Consider how the inequality dimension data were recorded

The measurement of a given inequality dimension is a primary consideration for how it can be categorized into subgroups. A dimension of inequality that is measured with more granularity (i.e. with more detailed information) allows for a greater range of options for forming subgroups. For example, consider the categorization of education subgroups when education is measured as the highest level completed, and data correspond to six response options – less than primary school, primary school, secondary school, post-secondary diploma or certification, bachelor’s degree or equivalent, and postgraduate degree. Potential options for categorizing subgroups are shown in Figure 17.1. There are multiple options for categorizing the dimension as six or fewer subgroups – including options with the same number of subgroups but different composition (as demonstrated by options A and B for three subgroups). With the extent of available information in this example, however, it would not be possible to categorize education into more than six subgroups.
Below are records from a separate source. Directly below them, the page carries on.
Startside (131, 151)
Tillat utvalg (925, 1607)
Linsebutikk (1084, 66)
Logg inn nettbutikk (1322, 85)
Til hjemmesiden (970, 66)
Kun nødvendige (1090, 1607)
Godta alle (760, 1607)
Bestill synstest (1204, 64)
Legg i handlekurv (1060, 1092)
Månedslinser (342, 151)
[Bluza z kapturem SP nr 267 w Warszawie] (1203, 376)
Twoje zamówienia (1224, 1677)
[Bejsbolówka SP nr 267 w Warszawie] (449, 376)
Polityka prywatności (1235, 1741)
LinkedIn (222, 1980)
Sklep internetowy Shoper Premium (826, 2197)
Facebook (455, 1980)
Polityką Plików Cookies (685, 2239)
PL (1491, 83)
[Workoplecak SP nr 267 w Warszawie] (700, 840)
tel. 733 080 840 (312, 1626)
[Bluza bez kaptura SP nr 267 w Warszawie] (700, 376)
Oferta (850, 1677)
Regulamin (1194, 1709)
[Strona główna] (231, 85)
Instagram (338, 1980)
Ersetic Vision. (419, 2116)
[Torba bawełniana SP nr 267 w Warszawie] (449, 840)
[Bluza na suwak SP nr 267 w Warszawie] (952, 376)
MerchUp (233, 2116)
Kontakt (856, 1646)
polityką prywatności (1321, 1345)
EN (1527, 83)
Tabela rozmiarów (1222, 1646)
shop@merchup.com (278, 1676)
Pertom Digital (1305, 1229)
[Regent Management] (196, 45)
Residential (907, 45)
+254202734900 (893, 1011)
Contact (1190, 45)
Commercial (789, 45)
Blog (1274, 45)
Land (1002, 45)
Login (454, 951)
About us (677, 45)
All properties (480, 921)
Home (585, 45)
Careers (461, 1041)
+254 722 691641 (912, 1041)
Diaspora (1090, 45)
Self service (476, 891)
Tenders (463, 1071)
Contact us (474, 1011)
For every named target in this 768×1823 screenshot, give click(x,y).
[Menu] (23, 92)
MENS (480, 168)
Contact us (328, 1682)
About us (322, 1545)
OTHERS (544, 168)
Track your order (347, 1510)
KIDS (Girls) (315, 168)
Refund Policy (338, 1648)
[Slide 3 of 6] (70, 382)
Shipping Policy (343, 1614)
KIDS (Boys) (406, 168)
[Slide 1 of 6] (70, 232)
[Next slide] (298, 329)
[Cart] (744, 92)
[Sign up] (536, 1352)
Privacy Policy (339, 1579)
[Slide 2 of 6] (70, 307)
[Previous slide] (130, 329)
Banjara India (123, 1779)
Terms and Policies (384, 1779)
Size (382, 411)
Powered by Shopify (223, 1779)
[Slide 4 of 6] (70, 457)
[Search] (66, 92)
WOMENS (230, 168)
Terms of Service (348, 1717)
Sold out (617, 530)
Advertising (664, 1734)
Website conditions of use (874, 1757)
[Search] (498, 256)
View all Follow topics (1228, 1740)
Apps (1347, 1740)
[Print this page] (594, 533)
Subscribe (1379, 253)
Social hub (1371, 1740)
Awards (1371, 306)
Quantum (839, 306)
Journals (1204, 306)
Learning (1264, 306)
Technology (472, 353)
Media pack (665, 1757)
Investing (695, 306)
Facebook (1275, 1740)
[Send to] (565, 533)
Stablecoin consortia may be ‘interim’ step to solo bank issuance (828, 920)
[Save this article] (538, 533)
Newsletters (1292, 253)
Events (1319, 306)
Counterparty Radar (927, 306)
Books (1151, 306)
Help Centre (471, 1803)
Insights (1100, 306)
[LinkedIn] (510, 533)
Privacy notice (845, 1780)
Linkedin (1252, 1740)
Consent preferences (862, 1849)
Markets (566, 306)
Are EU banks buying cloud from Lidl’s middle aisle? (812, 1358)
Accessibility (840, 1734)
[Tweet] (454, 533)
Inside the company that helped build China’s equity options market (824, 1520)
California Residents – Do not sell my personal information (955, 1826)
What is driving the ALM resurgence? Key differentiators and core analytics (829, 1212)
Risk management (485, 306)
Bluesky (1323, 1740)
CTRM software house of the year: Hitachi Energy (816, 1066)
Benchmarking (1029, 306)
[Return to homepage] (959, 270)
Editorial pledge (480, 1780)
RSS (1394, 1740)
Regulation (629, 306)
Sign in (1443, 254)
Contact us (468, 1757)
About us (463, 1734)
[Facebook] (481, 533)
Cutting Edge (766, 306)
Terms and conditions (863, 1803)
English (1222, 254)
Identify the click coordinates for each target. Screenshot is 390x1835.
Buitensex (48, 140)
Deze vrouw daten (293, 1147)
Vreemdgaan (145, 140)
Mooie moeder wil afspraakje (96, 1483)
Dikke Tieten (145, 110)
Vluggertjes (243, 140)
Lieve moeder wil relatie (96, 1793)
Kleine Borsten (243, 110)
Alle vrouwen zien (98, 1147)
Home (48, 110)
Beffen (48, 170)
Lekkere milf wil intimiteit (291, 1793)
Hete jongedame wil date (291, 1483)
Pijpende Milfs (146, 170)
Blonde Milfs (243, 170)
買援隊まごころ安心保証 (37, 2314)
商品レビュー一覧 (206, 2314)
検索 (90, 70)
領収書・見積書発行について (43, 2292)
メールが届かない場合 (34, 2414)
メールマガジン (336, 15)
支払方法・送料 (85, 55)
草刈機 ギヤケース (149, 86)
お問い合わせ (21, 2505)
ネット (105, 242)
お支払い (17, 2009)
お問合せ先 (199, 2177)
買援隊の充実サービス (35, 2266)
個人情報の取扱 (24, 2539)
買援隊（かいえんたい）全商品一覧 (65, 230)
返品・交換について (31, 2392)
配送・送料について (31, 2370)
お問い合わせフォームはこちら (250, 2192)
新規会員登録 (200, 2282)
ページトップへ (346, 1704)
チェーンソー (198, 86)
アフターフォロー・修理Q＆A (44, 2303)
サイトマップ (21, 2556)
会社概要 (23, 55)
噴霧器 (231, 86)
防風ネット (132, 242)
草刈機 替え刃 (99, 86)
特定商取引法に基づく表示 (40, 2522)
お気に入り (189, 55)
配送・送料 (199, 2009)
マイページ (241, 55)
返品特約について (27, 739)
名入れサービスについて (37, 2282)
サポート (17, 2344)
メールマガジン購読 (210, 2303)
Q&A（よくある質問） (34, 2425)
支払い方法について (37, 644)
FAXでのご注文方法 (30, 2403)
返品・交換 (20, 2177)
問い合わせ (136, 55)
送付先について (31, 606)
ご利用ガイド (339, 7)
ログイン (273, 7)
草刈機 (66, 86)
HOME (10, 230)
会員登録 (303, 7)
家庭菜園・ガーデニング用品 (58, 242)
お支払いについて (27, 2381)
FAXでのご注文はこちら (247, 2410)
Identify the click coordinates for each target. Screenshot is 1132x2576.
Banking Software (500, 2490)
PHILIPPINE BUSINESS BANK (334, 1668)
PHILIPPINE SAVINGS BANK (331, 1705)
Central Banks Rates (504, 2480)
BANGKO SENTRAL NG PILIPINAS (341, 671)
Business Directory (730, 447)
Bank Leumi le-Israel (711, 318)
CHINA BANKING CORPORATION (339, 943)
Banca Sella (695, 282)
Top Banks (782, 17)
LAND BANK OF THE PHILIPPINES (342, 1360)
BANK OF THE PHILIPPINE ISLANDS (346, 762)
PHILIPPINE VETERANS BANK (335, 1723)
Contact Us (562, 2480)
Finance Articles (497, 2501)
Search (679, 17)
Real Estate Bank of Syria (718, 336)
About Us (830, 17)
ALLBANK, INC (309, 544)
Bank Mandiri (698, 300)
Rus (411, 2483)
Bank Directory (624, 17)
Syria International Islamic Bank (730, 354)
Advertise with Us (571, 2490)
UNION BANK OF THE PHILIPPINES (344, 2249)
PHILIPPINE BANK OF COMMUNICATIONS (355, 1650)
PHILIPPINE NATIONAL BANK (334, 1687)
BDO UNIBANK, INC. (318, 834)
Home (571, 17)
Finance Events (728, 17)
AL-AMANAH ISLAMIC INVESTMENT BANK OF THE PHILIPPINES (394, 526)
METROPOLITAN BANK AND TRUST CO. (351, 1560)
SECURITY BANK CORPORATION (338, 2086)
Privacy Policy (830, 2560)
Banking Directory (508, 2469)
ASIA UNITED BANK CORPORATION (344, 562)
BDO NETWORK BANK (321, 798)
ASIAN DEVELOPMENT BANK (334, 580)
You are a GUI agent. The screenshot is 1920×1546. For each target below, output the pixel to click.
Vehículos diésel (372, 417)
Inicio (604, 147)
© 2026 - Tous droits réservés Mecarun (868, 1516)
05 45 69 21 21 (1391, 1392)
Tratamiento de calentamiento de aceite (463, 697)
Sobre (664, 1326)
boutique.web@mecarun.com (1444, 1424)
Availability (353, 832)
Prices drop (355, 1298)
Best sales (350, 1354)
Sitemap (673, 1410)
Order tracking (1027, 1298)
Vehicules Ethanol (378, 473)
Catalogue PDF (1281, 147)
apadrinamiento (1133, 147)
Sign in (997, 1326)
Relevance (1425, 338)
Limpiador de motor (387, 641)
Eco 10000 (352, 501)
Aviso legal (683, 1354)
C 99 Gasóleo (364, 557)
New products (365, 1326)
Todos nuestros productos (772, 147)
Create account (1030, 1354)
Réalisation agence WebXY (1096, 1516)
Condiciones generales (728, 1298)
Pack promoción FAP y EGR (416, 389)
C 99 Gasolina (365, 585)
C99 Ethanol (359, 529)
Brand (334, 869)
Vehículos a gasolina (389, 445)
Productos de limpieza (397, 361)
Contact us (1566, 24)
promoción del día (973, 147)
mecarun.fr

FIGURE 17.1. Categorizing education subgroups: selected examples of categories based on data with six responses

The examples shown in this figure do not represent all possible categorizations.

For dimensions of inequality recorded as continuous variables, subgroups may be constructed based on ranking and dividing the population into equally sized tertiles (three groups), quartiles (four groups), quintiles (five groups), deciles (10 groups), percentiles (100 groups), and so on. For example, monitoring of economic-based inequalities may compare health indicators between wealth quintiles (the poorest 20% versus the richest 20% of the population) or deciles (the poorest 10% versus the richest 10% of the population) (27). In this case, the determination of the number of subgroups entails consideration of resolution issues (see Chapter 18) and sample size (see below).

Sample size considerations

Sample size constitutes another important consideration when using certain data sources, such as household surveys or surveillance systems. The sample size of population subgroups is especially pertinent if the data source was originally designed to be representative of a larger population and not of smaller subgroups identified for inequality monitoring. If a population subgroup has a small sample size, the resulting estimate will be less reliable than a population subgroup with a large sample size. In some cases, small sample sizes may pose a risk to confidentiality, whereby individuals with unique or rare characteristics may be identifiable, especially if data files can be linked, merged or matched with other information sources. If no data are available for one or more subgroup, the possibilities for further inequality analysis are limited.

Sample size refers to the number of people on which the disaggregated (subgroup) estimate is based – that is, the denominator used to calculate a disaggregated estimate.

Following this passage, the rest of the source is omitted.